PARIS – Europe’s four major powers called for the EU to give them a freer hand to tackle the global financial crisis, and they vowed on Saturday to support their countries’ banks.
But they stopped short of coming up with a U.S.-style bailout — reflecting divisions within Europe on how to deal with the turmoil spreading from Wall Street.
The afternoon summit of leaders from France, Germany, Italy and Britain was arranged hastily with the aim to reassure jittery markets and investors.
Banking shares have plunged amid fears that banks would be unable to find credit to cover their debts. European states have pumped billions into save major banks over the last week, including Britain’s Bradford & Bingley, Belgian-Dutch Fortis, Belgium’s Dexia and Germany’s Hypo Real Estate.
The four European leaders said they would take “all necessary measures” to ensure the soundness and stability of the banking and financial system.
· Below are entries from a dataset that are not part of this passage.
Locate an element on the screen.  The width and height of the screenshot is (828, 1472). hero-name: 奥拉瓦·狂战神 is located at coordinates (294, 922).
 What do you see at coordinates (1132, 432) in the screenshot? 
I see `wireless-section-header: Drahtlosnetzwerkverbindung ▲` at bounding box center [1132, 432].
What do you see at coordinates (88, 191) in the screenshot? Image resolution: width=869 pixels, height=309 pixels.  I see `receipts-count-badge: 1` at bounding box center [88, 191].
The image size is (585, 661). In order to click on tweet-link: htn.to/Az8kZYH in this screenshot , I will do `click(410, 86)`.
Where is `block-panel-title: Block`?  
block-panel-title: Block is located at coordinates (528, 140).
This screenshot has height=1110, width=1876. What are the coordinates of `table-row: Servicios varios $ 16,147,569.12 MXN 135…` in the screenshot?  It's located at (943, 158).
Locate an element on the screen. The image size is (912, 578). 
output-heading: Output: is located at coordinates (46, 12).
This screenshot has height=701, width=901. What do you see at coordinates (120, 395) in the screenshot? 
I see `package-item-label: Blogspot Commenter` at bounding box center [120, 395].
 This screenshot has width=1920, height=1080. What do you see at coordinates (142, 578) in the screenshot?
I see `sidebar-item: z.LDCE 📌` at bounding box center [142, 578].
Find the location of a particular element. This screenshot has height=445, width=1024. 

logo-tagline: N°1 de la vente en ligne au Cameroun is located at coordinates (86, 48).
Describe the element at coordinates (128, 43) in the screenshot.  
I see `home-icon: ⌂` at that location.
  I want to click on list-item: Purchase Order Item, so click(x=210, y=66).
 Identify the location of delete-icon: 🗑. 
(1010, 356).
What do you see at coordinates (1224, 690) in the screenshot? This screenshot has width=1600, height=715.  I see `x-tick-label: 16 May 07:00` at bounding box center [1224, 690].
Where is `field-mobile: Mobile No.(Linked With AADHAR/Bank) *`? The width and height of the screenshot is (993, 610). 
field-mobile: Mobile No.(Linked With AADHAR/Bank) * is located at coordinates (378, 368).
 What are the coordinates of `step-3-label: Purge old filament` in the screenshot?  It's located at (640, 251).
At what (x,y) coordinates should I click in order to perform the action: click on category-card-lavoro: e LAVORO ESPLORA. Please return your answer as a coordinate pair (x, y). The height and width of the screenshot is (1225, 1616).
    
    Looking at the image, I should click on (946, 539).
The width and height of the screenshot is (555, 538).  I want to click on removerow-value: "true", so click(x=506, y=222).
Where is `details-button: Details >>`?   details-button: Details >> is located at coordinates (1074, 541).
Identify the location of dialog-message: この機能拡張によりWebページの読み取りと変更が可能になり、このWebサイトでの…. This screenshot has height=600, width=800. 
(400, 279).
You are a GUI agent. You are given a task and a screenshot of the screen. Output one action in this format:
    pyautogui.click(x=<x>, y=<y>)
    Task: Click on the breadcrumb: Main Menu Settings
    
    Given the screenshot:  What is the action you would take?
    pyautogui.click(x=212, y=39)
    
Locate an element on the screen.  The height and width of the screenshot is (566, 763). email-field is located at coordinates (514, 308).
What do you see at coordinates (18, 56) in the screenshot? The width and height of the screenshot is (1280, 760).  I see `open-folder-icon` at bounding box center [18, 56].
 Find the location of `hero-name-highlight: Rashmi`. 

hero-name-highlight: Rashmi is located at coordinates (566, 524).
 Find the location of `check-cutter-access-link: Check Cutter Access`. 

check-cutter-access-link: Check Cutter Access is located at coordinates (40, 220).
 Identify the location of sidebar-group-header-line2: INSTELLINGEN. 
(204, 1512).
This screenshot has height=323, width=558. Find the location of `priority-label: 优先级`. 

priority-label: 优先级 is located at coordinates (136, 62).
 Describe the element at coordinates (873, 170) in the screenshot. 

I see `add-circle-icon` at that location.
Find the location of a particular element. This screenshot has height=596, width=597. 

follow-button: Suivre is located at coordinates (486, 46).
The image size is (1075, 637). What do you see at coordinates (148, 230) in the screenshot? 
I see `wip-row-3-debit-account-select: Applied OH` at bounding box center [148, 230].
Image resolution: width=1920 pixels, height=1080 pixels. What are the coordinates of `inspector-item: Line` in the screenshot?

But they gave few specifics.
They demanded more room to maneuver on European Union economy rules, with the region’s growth slowing and France and Britain falling into recession. And they asked EU regulators to act quickly and be flexible in approving government bailouts for banks.
The leaders called for stronger financial supervision and better coordination, but again offered few specifics. They said global leaders should meet “as soon as possible” to start overhauling the banking sector.
Banking executives should be held responsible if their businesses fail and should steer clear of massive reward schemes, the leaders said, but they did not say what types of punishments they would seek for failed or risk-taking executives.
The leaders also agreed to speed up a $41.5 billion package to help free up lending for small- and medium-sized businesses.
French President Nicholas Sarkozy said that, with the United States focused on its November presidential election, it was important for Europe to act in reshaping a more responsible global economy.
“We want to put down the foundations of a capitalism of the entrepreneur and not of the speculator. We want transparency; we want moralization. We want the creation of value. We want people to have confidence,” the French leader and summit host said.
He called the crisis “an opportunity to build something,” and said EU leaders hoped it would open the door to “a new world that has fewer of these things, these problems.”
The talks were also attended by German Chancellor Angela Merkel, Italian Premier Silvio Berlusconi and British leader Gordon Brown.
Europe is divided over what type of actions it should take.
France had mooted — but backed off — a multibillion-dollar EU-wide government bailout plan; Germany believes banks must find their own way out of the turmoil.
The EU’s failure to pull together on dealing with the crisis has caused worry. Both Ireland and Greece angered their EU neighbors by acting independently last week and guaranteeing to protect all savings. That goes far beyond the standard EU guarantee for the first $27,668 in a bank account — and could see worried savers elsewhere in Europe move money where they believe it will be safe.
At the summit, the leaders agreed they would act “in a coordinated manner” when supporting their banks, but they did not explain exactly how that would be done or whether other countries would be prevented from acting alone.
On Friday, U.S. Congress approved a $700 billion government plan to buy up bad debt from banks and help unfreeze lending, which President Bush quickly signed into law.
The head of the International Monetary Fund, who met with Sarkozy before the summit, said the crisis represented a “trial by fire” for the euro, Europe’s 10-year-old common currency — and would require a quick, coordinated response.
“We have to make sure Europe takes its responsibilities like the United States,” said Dominique Strauss-Kahn.
The EU leaders were joined in their talks by European Commission President Jose Manuel Barroso, European Central Bank President Jean-Claude Trichet and top economic official Jean-Claude Juncker.
German Economy Minister Michael Glos told Bild am Sonntag newspaper before the meeting that any emergency bailout would distract from efforts banks should be making themselves to restore confidence.
“Banks don’t trust each other anymore. That’s the core of the financial market crisis,” he said. “In this situation, I don’t think it’s defensible to demand the state restore the trust that has been gambled away with large-scale debt write-offs using tax money.”